# [PROBLEM TO SOLVE]
Below are some entries. Return exactly the lines from the one with "679x393 pixels." through the final line, leaving out any pictures.

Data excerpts
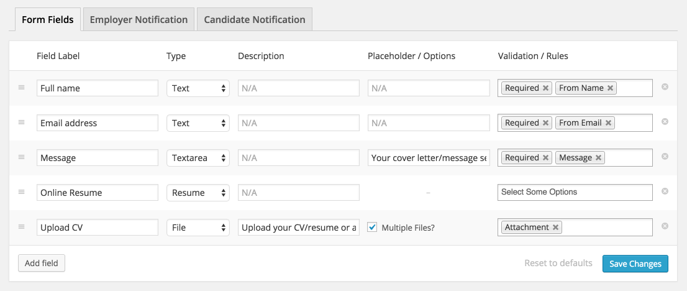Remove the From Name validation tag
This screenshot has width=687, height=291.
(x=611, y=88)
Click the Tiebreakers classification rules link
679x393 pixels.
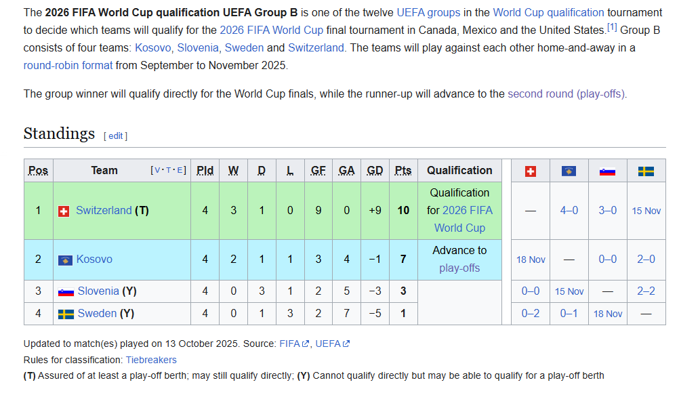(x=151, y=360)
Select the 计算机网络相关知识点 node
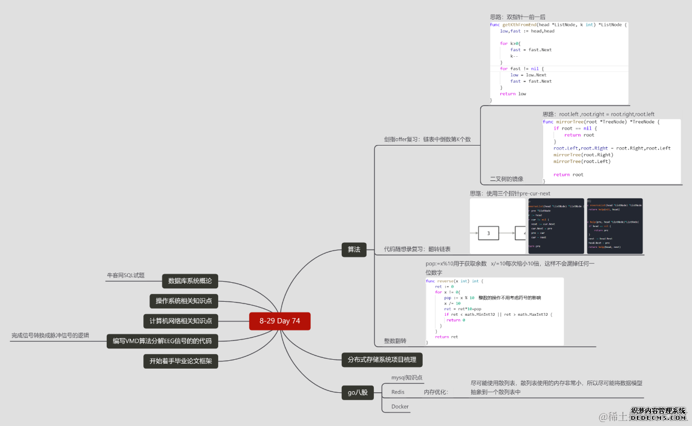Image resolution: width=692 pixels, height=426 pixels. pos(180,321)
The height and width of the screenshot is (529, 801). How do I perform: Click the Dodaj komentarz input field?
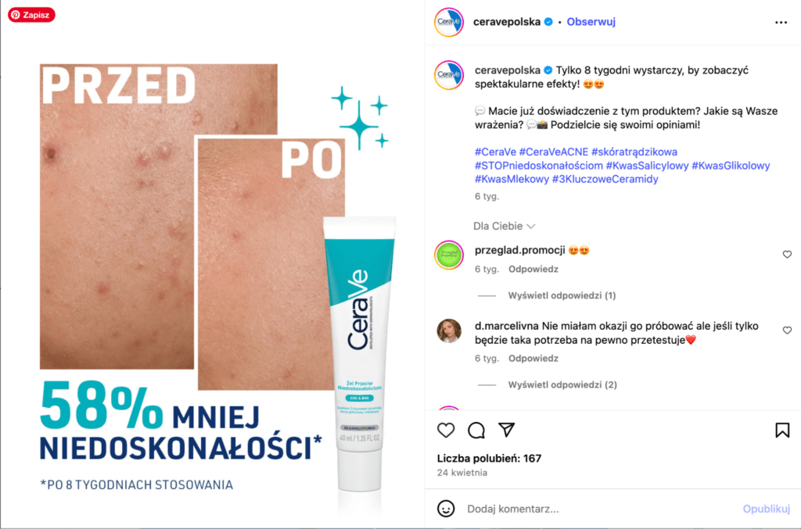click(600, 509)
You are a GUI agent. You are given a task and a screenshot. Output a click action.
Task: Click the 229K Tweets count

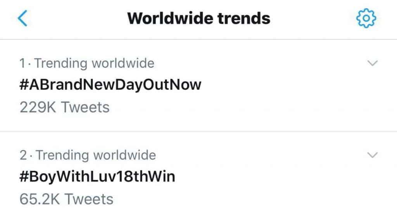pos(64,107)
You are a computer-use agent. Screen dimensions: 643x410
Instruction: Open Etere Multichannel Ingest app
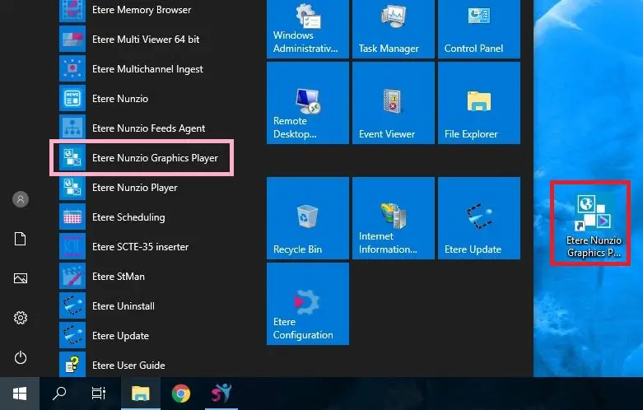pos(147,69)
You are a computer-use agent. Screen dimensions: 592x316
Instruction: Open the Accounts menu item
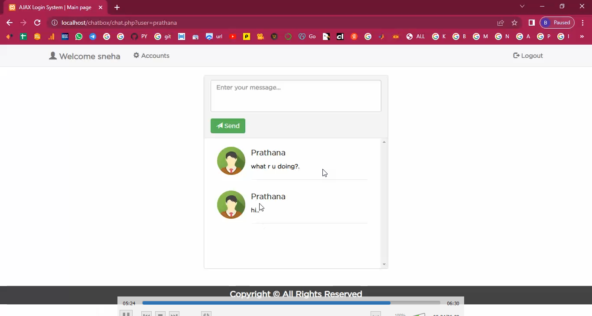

# [WRITTEN ANSWER]
679x393 pixels.
(x=151, y=360)
Select the 计算机网络相关知识点 node
Image resolution: width=692 pixels, height=426 pixels. pos(180,321)
The height and width of the screenshot is (529, 801). How do I perform: Click the Dodaj komentarz input field?
click(600, 509)
You are a GUI agent. You are given a task and a screenshot. Output a click action.
Task: Click the 229K Tweets count

pos(64,107)
You are a computer-use agent. Screen dimensions: 643x410
Instruction: Open Etere Multichannel Ingest app
pos(147,69)
You are a computer-use agent. Screen dimensions: 592x316
Instruction: Open the Accounts menu item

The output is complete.